Using the information ::
(A) Return the part of the Chief Daddy film text between "Chief Daddy is a 2018" and "his extended families.", inclusive.
(B) In two sentences, summarize the text about the film Chief Daddy.
(C) Continue the text about the film Chief Daddy from where it stops.

Excerpt to read ::
************
Chief Daddy is a 2018 Nigerian comedy drama film directed by Niyi Akinmolayan, written by Bode Asiyanbi and produced by Mosunmola Abudu and Temidayo Abudu, which was released in December 2018. It starred popular Nollywood actors and actresses Funke Akindele Bello, Kate Henshaw, Nkem Owoh, Joke Silva, Patience Ozokwor, Richard Mofe Damijo and Racheal Oniga.

Premise
Chief Daddy is about a billionaire industrialist, Chief Beecroft, who serves as a benefactor to a large extended family of relatives, household staff and mistresses. He dies suddenly and his will creates a saga amongst his extended families.
************
Extracted records ::
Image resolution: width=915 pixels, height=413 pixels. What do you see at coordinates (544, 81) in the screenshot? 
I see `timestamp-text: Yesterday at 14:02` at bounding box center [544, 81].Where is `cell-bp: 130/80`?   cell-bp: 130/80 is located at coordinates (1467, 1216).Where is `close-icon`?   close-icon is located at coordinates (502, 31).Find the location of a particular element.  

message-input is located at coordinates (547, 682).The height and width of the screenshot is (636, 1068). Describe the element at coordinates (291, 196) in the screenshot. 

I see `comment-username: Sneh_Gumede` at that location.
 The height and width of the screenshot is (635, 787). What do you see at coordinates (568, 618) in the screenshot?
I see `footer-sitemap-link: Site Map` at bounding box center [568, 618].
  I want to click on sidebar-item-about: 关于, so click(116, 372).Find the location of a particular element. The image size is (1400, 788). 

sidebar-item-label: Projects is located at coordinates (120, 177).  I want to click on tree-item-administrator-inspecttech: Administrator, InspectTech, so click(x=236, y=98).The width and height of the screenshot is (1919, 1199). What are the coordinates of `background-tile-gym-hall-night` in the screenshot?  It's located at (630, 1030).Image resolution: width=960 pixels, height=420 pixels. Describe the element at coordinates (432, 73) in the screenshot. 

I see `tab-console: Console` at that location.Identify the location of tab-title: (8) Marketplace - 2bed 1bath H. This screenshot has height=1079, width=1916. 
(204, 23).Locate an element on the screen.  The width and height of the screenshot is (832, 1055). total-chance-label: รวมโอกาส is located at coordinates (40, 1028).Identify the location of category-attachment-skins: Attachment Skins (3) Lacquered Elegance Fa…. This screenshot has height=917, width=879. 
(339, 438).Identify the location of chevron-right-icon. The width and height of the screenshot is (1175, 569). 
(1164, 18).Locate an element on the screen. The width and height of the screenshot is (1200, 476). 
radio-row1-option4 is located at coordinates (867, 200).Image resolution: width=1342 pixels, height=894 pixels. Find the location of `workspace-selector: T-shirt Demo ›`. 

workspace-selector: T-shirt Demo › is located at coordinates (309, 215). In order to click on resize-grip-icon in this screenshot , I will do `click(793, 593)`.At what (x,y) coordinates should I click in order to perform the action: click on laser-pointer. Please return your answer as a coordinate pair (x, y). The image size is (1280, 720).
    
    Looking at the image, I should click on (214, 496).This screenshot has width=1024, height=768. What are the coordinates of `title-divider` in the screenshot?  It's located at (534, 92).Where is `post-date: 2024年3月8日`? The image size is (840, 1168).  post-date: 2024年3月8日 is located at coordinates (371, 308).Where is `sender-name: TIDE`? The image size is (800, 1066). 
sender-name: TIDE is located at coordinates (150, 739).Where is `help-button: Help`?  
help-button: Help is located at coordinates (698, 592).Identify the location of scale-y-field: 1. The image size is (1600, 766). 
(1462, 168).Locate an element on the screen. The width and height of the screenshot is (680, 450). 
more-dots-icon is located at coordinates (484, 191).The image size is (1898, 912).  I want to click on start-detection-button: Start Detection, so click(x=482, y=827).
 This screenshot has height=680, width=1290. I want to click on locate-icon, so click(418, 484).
************
Exercise results ::
(A)
Chief Daddy is a 2018 Nigerian comedy drama film directed by Niyi Akinmolayan, written by Bode Asiyanbi and produced by Mosunmola Abudu and Temidayo Abudu, which was released in December 2018. It starred popular Nollywood actors and actresses Funke Akindele Bello, Kate Henshaw, Nkem Owoh, Joke Silva, Patience Ozokwor, Richard Mofe Damijo and Racheal Oniga.

Premise
Chief Daddy is about a billionaire industrialist, Chief Beecroft, who serves as a benefactor to a large extended family of relatives, household staff and mistresses. He dies suddenly and his will creates a saga amongst his extended families.

(B) Chief Daddy is a 2018 Nigerian comedy drama film directed by Niyi Akinmolayan, written by Bode Asiyanbi and released in December 2018, with a cast of popular Nollywood actors. It follows Chief Beecroft, a billionaire industrialist and benefactor to a large extended family of relatives, household staff and mistresses, whose sudden death and will create a saga among his extended families.

(C)
Cast

Bisola Aiyeola as Chef Simbi 
Dakore Egbuson-Akande as Remi Castle
Funke Akindele as Tinu Beecroft
Zainab Balogun	as Ireti Beecroft
Shaffy Bello as Nike Wiiliams
Chioma Omeruah as Chuchu
Ini Edo as	Ekanem
 Ihuoma Linda Ejiofor-Suleiman as Justina
Falz as Femi Beecroft
Mawuli Gavor as Damilare Kofi Mensah
Kate Henshaw as Teni Beecroft
Lepacious Bose as Madam Tasty
Richard Mofe-Damijo	as Tega Castle
M.I. Abaga as Mr. X
Beverly Naya as Adaora
Chinedu Ani	as Joro D
Taiwo Obileye as Chief Daddy
Rachel Oniga as Aunty Ajoke
Beverly Osu	as Sandra Bello
Nkem Owoh as Shoffa Donatus
Patience Ozokwor as Madam Pat
Joke Silva as Lady Kay Beecroft
Demi Banwo as Mr. Barnabas
Kayode Freeman as Dr. Bada
Ayo Lijadu	as Prelate Malachi
Nicole Ofoegbu as Dame Esther
Uti Nwachukwu as Dare Edwards
Solomon Bryan as Kasali.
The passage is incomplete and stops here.